■ Stated exercise
Reproduce a passage from the comment thread below word for word, starting at "Posted by: Beth" and ending after "God, A.Men.".

Start of Text block

Posted by: Beth from SJ | November 24, 2009 at 01:10 PM
just reading made my heartrate accelerate with that panicky bad feeling. and it was a year ago for me.
i'm so sorry. you know it gets better, pretty fast. but i know it doesn't go fast when it's you and him doing it. hang on.
there will be good feelings. you're doing good. i promise?
Posted by: Bon | November 23, 2009 at 10:32 PM
God, A.Men.
Posted by: parkingathome | November 23, 2009 at 10:25 PM
I completely understand how you feel. My son went through a terrible phase of crying and I remember counting the time until he was four months old. Why four months? After I had my son we were given a DVD called "The Period of Purple Crying" and apparently the peak of really super upset non-stop crying is between 2 and 4 months. After that it starts to wane. It was a long 4 months but it really did start to get better and better and then he was totally fine and rarely cried (except in the middle of the night but that's another story). It's tough but sometimes you just need to walk away a bit to get a hold of yourself. I know I did it.

End of Text block
Start of Recorded data

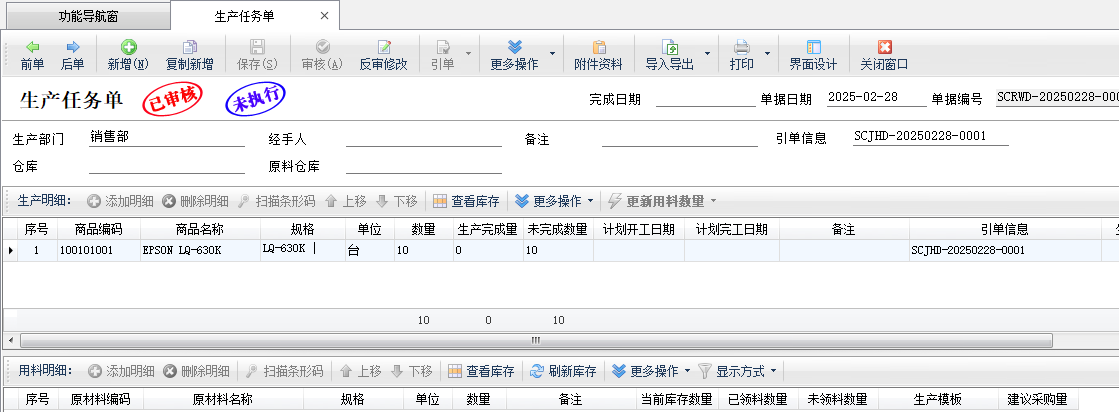Click the 完成日期 input field

pos(705,98)
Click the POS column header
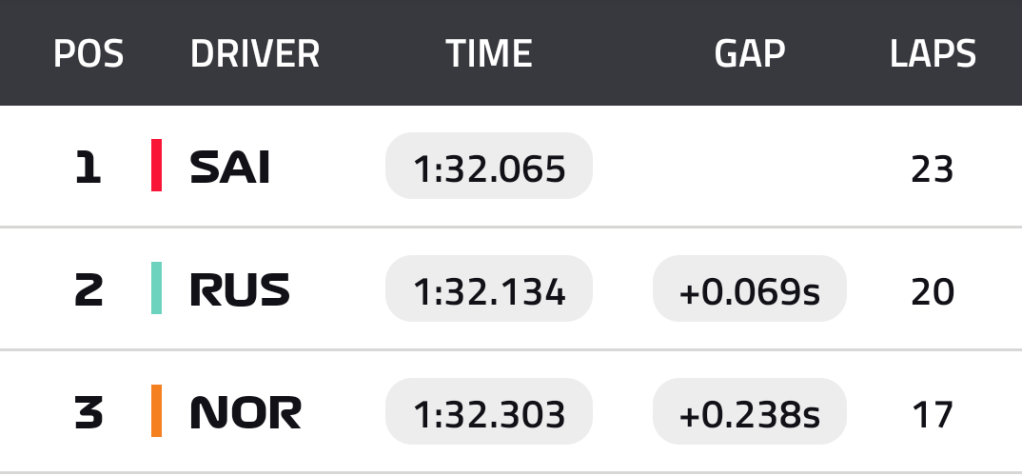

End of Recorded data

■ Exercise solution
Posted by: Beth from SJ | November 24, 2009 at 01:10 PM
just reading made my heartrate accelerate with that panicky bad feeling. and it was a year ago for me.
i'm so sorry. you know it gets better, pretty fast. but i know it doesn't go fast when it's you and him doing it. hang on.
there will be good feelings. you're doing good. i promise?
Posted by: Bon | November 23, 2009 at 10:32 PM
God, A.Men.